On raconte qu’elle ignorait que l’homme était marié — qu’elle ignorait que l’homme l’était à une reine, puisqu’il était Roi. On raconte que c’est son père qui lui apprit cela, la nature du corps aimé, et puisqu’il était corps glorieux du Roi et corps désiré du corps lui-même à qui elle s’était vouée, dans l’ignorance qu’il fût le corps de tous, et le corps d’une Autre, reine des hommes aussi bien d’elle ; qu’elle resta sans réponse, mais peut-être pas sans larme. On dit que le Roi qui apprit d’elle ce qu’elle avait appris (qu’il était Roi et époux) lui promit de l’épouser, elle, et d’en faire sa Reine, elle seule.

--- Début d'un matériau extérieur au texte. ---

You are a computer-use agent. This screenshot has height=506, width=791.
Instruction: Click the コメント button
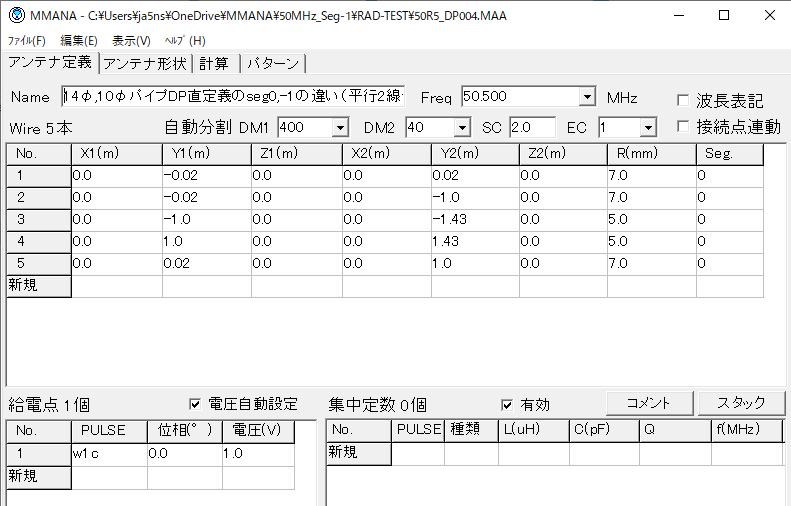648,402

On sait bien qu’il n’en fit rien.

On dit que la Reine, la véritable et première, l’apprit aussi, et la chassa du château, du royaume, de tout enfin, puisqu’elle envoya deux hommes pour la tuer et qu’au moins un d’entre eux y parvient, puisqu’elle mourut en chemin.

On raconte tant de choses.

On dit qu’elle s’appelait Rosemonde et c’est déjà un poème, la belle, dans son pays, fair Rosamund, et dans l’opéra qui la chante : Rosmonda d’Inghilterra, puisque c’est son pays, et qu’il faut bien le chanter d’une langue qui soit la plus étrangère.

On ne dit pas, cependant, ce qu’elle regardait par la fenêtre, à l’aube ; on ne raconte jamais son regard et ce qui passait devant ses yeux pour traverser le pont, ce qui au loin s’éloignait.